» **Given exercise**:
Please rewrite the lines of the material starting at the one containing "Launch CloudShell from the top bar" and ending at the one containing "point(25,59)", requests included. Multiply every click coordinate in the answers by 2.4 and round each result to a whole number, with halves rounding up, while leaving every other number in the lines unchanged.

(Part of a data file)
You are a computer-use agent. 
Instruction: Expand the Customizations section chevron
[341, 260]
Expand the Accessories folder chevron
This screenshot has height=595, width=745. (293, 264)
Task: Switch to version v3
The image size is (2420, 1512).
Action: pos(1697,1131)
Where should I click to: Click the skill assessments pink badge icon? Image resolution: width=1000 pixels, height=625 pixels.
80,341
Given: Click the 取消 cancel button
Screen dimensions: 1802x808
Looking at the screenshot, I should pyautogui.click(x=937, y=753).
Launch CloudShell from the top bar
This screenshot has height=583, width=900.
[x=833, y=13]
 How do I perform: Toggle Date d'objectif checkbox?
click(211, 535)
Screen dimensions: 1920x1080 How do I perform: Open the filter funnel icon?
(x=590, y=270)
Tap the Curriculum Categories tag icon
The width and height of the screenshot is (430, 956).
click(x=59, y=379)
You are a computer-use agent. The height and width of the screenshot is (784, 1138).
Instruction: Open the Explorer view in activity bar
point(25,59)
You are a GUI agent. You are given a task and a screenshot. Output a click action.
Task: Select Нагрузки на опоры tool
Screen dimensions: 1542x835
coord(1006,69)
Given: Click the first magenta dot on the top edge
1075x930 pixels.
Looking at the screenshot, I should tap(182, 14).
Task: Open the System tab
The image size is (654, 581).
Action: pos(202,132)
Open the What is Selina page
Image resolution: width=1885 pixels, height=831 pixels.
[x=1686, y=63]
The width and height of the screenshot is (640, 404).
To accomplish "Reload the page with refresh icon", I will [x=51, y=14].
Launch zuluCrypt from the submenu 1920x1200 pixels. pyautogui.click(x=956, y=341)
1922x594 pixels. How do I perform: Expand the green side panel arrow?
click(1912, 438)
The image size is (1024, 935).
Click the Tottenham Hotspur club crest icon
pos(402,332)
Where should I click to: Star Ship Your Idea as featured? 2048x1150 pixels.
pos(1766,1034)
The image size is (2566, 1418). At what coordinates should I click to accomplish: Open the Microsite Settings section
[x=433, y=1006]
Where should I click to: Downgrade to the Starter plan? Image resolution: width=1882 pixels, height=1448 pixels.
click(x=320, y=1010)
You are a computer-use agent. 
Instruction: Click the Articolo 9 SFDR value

» **Exercise result**:
Launch CloudShell from the top bar
This screenshot has height=583, width=900.
[x=1999, y=31]
 How do I perform: Toggle Date d'objectif checkbox?
click(506, 1284)
Screen dimensions: 1920x1080 How do I perform: Open the filter funnel icon?
(x=1416, y=648)
Tap the Curriculum Categories tag icon
The width and height of the screenshot is (430, 956).
click(x=142, y=910)
You are a computer-use agent. The height and width of the screenshot is (784, 1138).
Instruction: Open the Explorer view in activity bar
point(60,142)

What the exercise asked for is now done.